Madai, Hajnalka –Vida, Viktória –Jávor, Bence –Nábrádi, András

Keywords: slaughter lamb production, production value, reproduction, market prices JEL: O12, Q12

DOI: https://doi.org/10.53079/GAZDALKODAS.67.4.t.pp_291-314
Since joining the EU, the sheep sector has been characterized by negative profitability, uncompetitive technological indicators, single-market export sales and stagnant herd numbers. The 2020-2022 lamb sales price increase could have been an outstanding opportunity for high-quality farms, if the input prices had not risen even more. Based on the production and export-import data of the sheep sector, our goal was to examine which factors influenced the results achieved in the last 18 years. The investigated farms are found to be of good quality in the domestic context, therefore, through the evaluation of the data, the results can be considered well-founded. During the analysis, we revealed the determining elements of the total production cost in an average of 18 years, such as feed costs, labor costs, the depreciation value of breeding animals, and animal health costs, which accounted for 81%. According to the published methodological approach, we demonstrated the effects of changes in feed, labor, breeding animal value differences and changes in animal health costs.
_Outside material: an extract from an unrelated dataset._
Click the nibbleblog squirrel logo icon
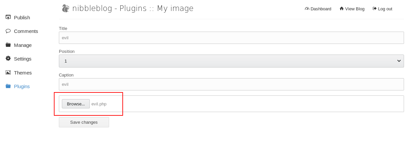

Over the years, they accounted for nearly 53% of the total production cost. Wages and contributions accounted for an average of 15.25% of total production costs in the 18 years examined. Animal health costs accounted for 4.47% of total production costs in an average of 18 years. Our hypothesis is that the profitability of domestic sheep farms is low, unprofitable on average in the years examined, which can be traced back primarily to the disproportionality of low reproduction indicators and high production costs.
Knowing the factors affecting revenues, we examined in which areas it is possible to improve the sector's result, which is primarily based on the producer and not on the free market mechanism. Accordingly, we carried out break-even calculations, which were used to examine by what percentage the revenues should increase at least - with special emphasis on the growth rate - so that the sector does not become unprofitable (with or without subsidies). In an average of 18 years, we showed that in the case of the factors influencing the production value, the value calculated after live lambs gave 67.44% of the income. The income accounted for after subsidies is the second largest, exceeding 16% of the total production value. Regarding the evolution of the results, we found that in 18 years, only in 2006 was the result - without support - positive even then in the value of only HUF 295/ewe. Based on the performed sensitivity test and the margin calculations, the data show that in order to avoid the loss, the reproductive index should be increased by at least 23% on average, which corresponds to a minimum of 1.27 instead of the 1.03 lamb/ewe index. A higher ratio than this must be achieved if prices do not rise, if the subsidy does not change or even decreases, assuming that production costs do not change either. Due to the state of the economy, it is also reasonable to consider the need for growth in the case of cost factors, that is, knowing the figures, we can assume that the reproduction index of 1.5 is the value that sheep farms should reach on average in order to start expanded reproduction, and then they can make it happen.